Problem to work on
Pick up the interview transcript on voluntary assisted dying in Australia after its final sentence and keep it going.

Passage provided
*** Block opens ***

But when he asked them to support his application, they just stonewalled him. And they stonewalled him for months. And he got to a point where in tears, he said to his oncologist, I'm dying. please, I need this information. And at the end, they gave him the information, and he immediately switched to somebody that would support his case.
And when you consider the fact that the Catholic Church still provides a lot of Australian health care and is deeply opposed to VAD, they describe it as intrinsically evil. They are concerned if they are seen to support VAD, that will affect their career prospects. And when you have, as I said, Archbishop Anthony Fisher describing VAD doctors as kill teams,
you get a sense of how that pressure might flow through to people that may support VAD within the Catholic health system, but are afraid to say so.
Andrew, your organisation, Go Gentle Australia, is campaigning for telehealth to be an option for patients who want to go through this process. Why do you think that's so important?
Well, it's a matter of equity, really. Not all sick people live near a doctor. Not all sick people live near a hospital. The problem with telehealth, it's a strange one, really, because it refers to a thing called the Commonwealth Criminal Code.
And it's an amendment that was written in 2005, long before IVAD laws existed, saying that it's illegal to use a carriage service to encourage or assist in suicide. But as I mentioned before, state's law and leading suicide prevention organizations do not see VAD as suicide. They are different things.

*** Block closes ***

Supplied data
*** Block opens ***

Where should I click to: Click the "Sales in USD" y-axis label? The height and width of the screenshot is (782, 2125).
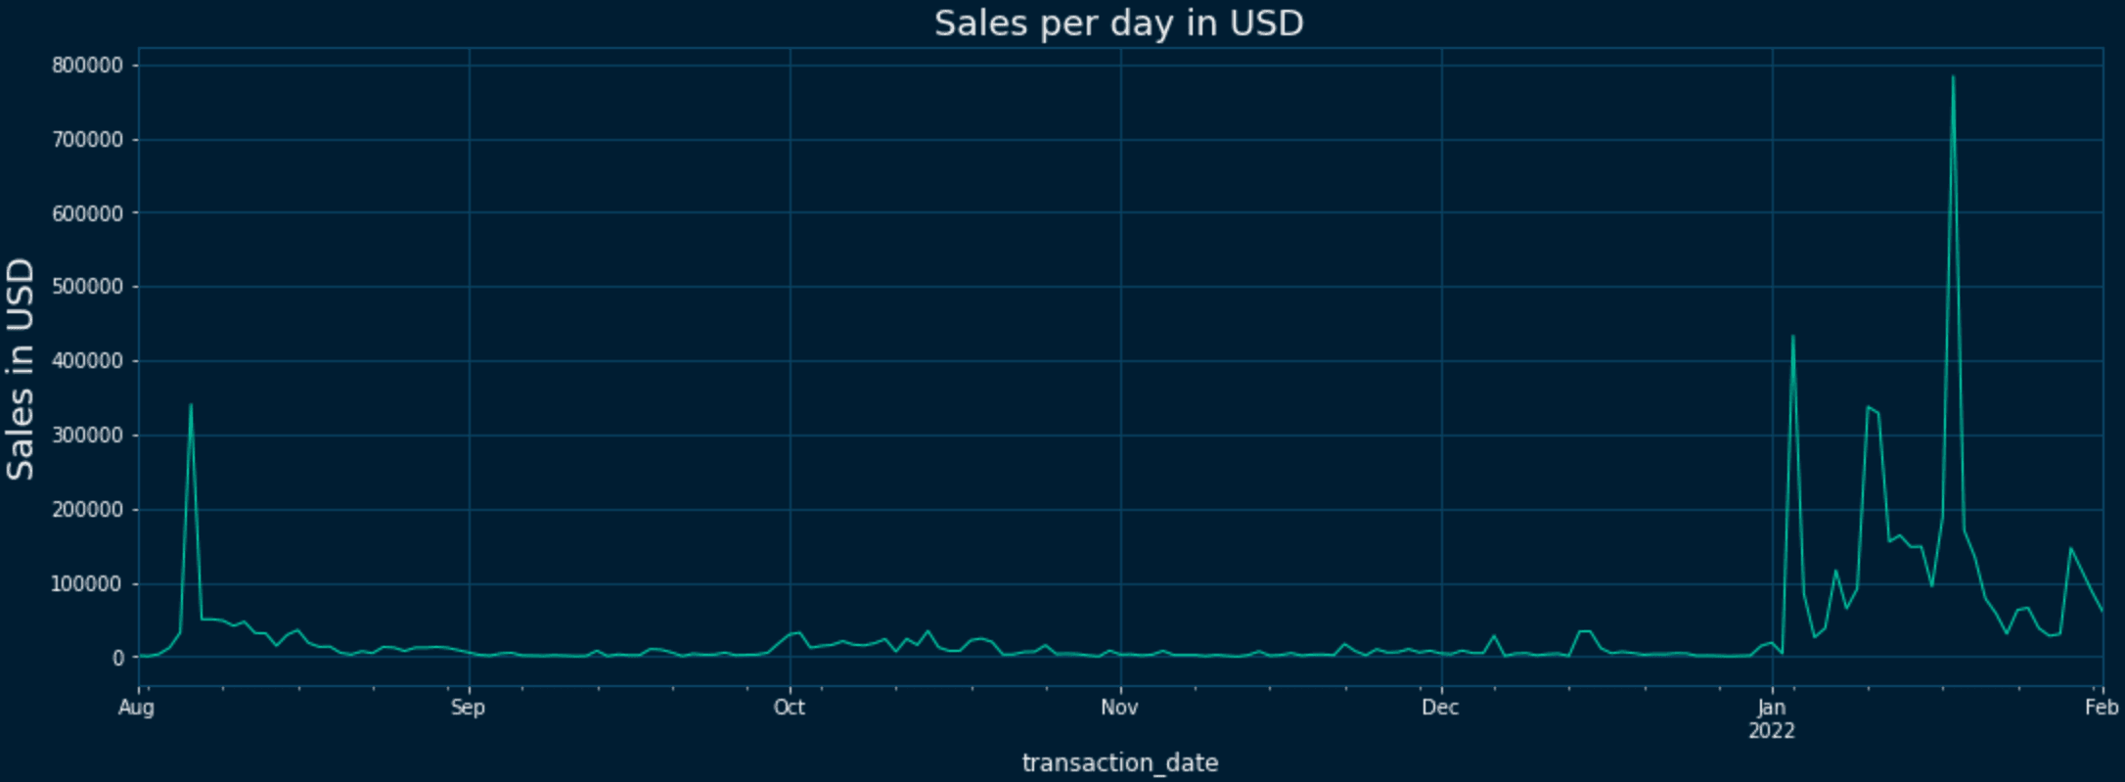(x=21, y=369)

*** Block closes ***

Task answer
However, this law has been interpreted in different states to mean that doctors can't use telehealth or Zoom or email or even a text to discuss or advise parts of the VAD process. In some states, they have to use snail mail to send a prescription. This is a very anomalous law, which should have nothing to do with VAD.
And everybody from the state's attorneys generals to health ministers to the AMA has petitioned the federal attorney general, Michelle Rowland, To fix this law, it's a pretty easy fix. You just remove VAD from the definition of suicide in the law. But complete silence. You know, I find it hard to understand. The Prime Minister has always been supportive of this law.
He came to the launch of Go Gentle at the National Press Club a decade ago. It's causing unnecessary harm and it's difficult to understand why the government won't act on what is a relatively easy fix.